Beatrice Arthur, the tall, husky voiced actress who made a career out of playing acerbic, strong-willed women died Saturday of cancer in her Los Angeles home. She was 86.
During her long career, she played everything from Lucy Brown in the U.S. premiere of the U.S. premiere of Kurt Weill and Bertolt Brecht’s "Threepenny Opera" to Dorothy Zbornak on TV’s long-running “The Golden Girls, ” for which she won two Emmys.
She also won a Tony Award for her portrayal of Vera Charles in the Broadway musical “Mame” and five nominations and one Emmy for Norman Lear’s groundbreaking sitcom, “Maude.”
Privately unlike her famous characters, she once said that all she and they had in common was: "All three of us are 5-foot-9 1/2 in our stocking feet and we all have deep voices." And all, she said, tended to be "bubble prickers."
Arthur was born Bernice Frankel on May 13, 1922, in New York City, the daughter of department store owners. A Broadway regular, she was brought to Hollywood after Lear spotted her in the off-Broadway “The Shoestring Review” in 1971, to play Edith Bunker’s cousin Maude in “All in the Family.” Her character got her own spin-off a year later and ran for six years on CBS.

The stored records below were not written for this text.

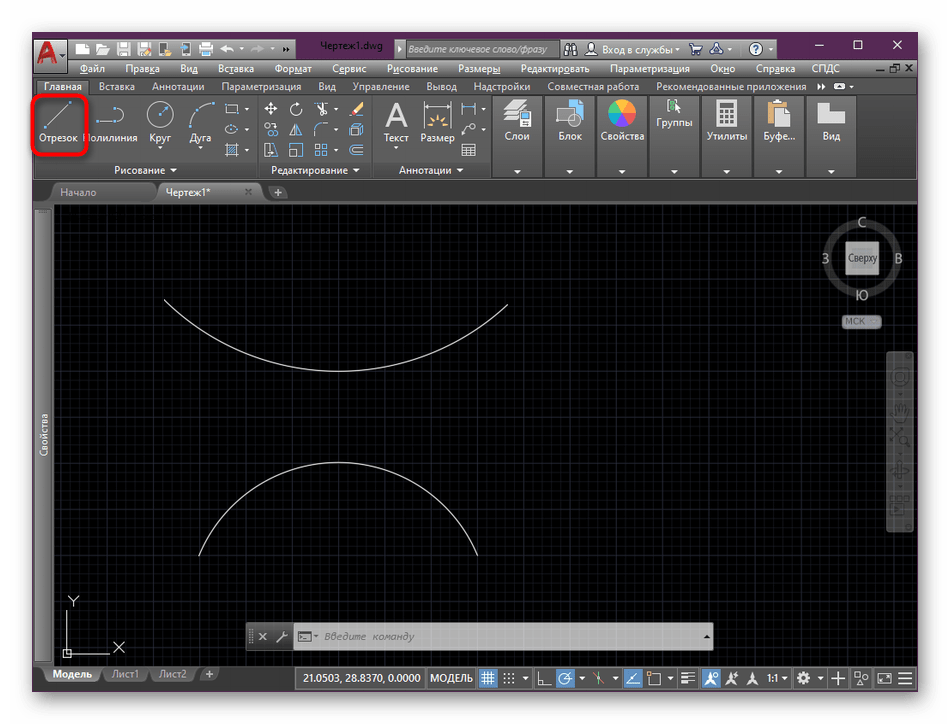Screen dimensions: 950x724
Task: Click the МОДЕЛЬ status bar button
Action: click(x=451, y=678)

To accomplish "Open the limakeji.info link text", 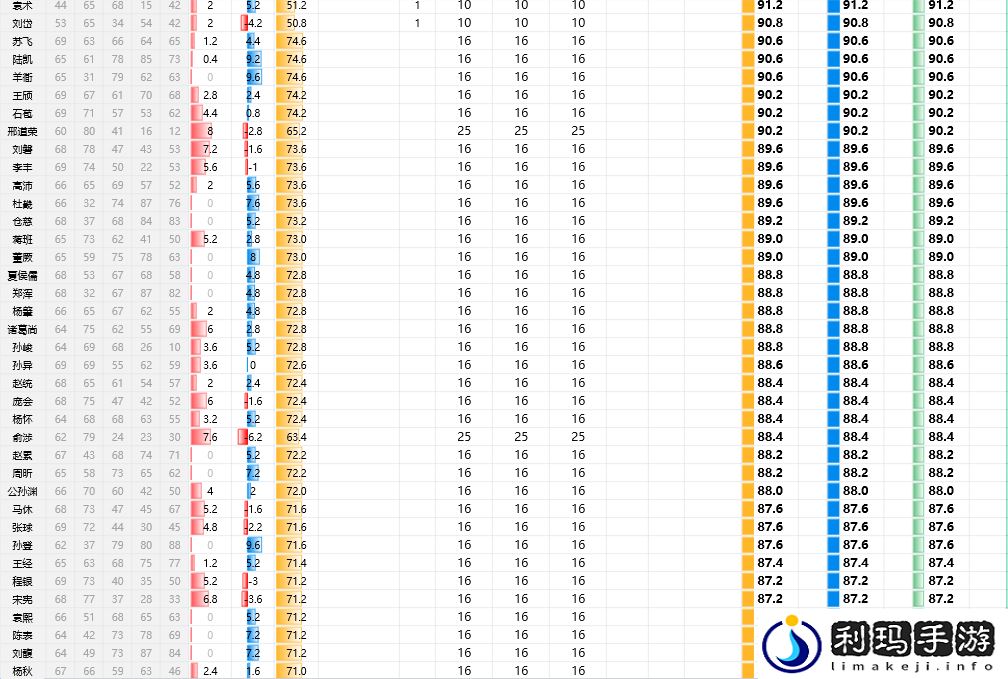I will point(911,664).
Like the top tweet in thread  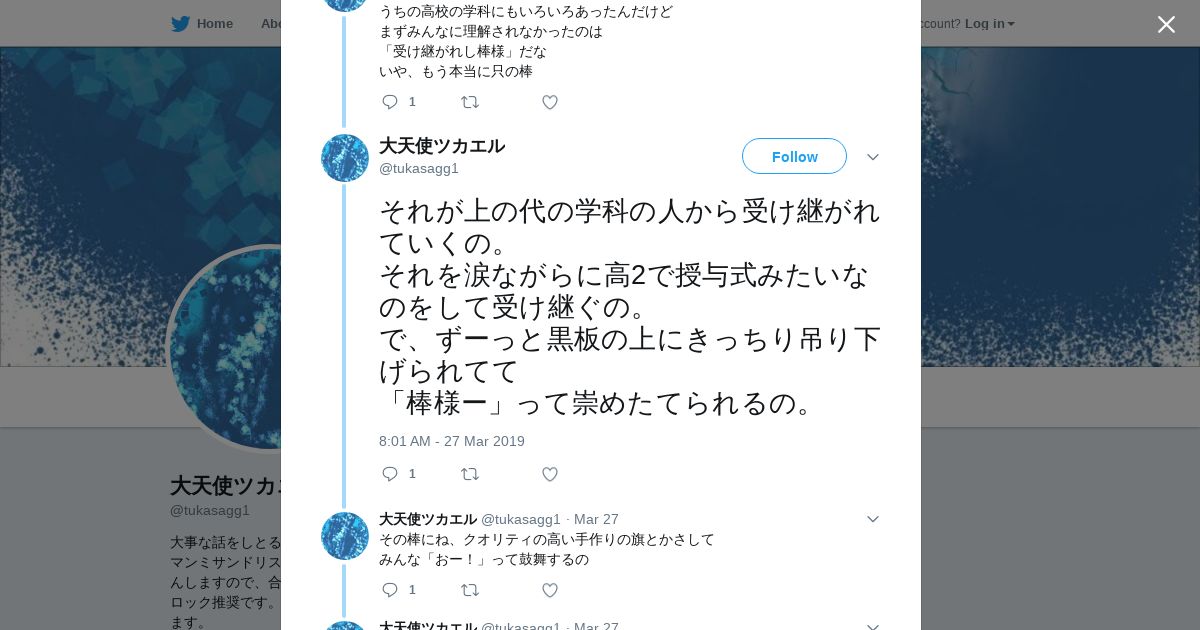pos(550,102)
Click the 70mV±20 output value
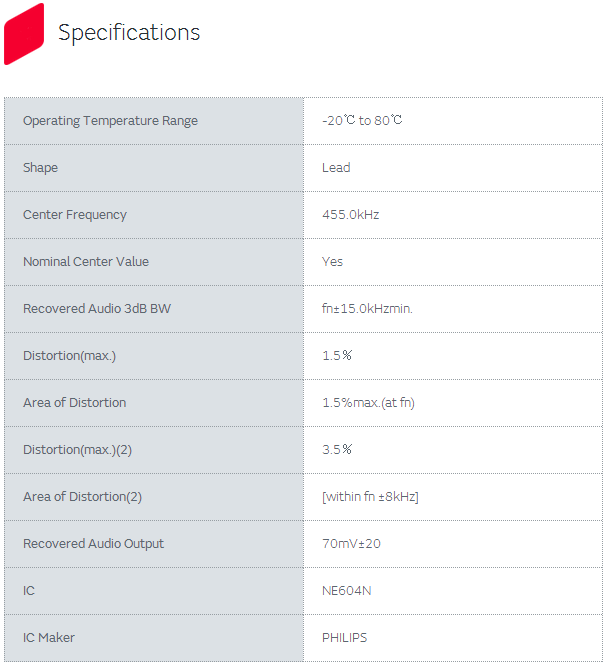Image resolution: width=604 pixels, height=664 pixels. pos(351,544)
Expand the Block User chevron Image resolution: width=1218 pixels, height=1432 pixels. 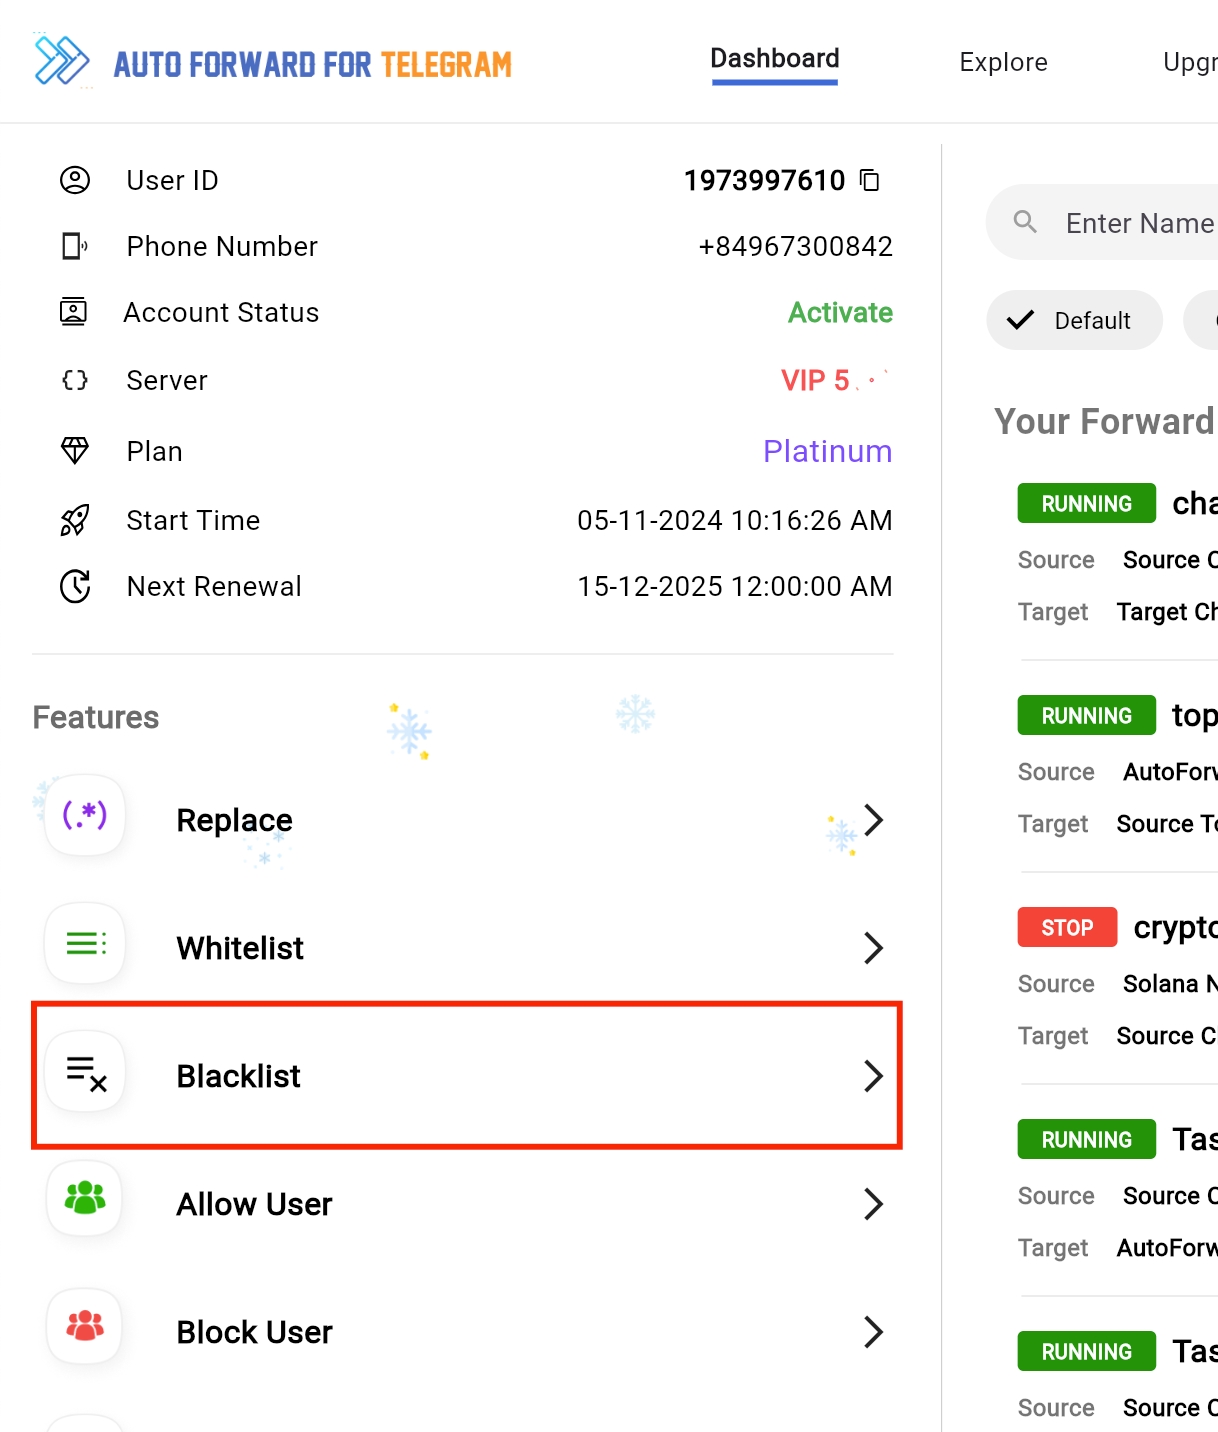pyautogui.click(x=873, y=1332)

After "Maude," she returned to for ABC’s short-lived adaptation of the hit British series "Fawlty Towers," titled "Amanda’s," but followed that with "The Golden Girls," which ran from 1985 to 1992.
Though she dreamed of being a June Allyson type, the New York Post’s Richard Watts wrote in his review of “Mame” that Arthur’s Vera was "a portrait in acid of a savagely witty, cynical and serpent-tongued woman who is at once a terror, a scourge, the relentless voice of truth and a pleasure to have around."
And Time magazine said Arthur "delivers a line as if someone had put lye in her martinis."
When Lucille Ball replaced Angela Lansbury in the title role for the movie, Ball made it clear she wanted Arthur to continue in the role: "She was the greatest Vera Charles in the world," Ball told the Hollywood Reporter. "We wrapped the whole production around [her]."
Arthur was married twice: first to playwright Robert Alan Aurthur. For her stage, she changed Bernice to Beatrice and changed the spelling of Aurthur’s last name. After their divorce, she married Gene Saks, who she met at the Actor’s Studio in New York. They divorced in the late 1970s, had two sons, Matthew and Daniel, who survive her, along with two grandchildren.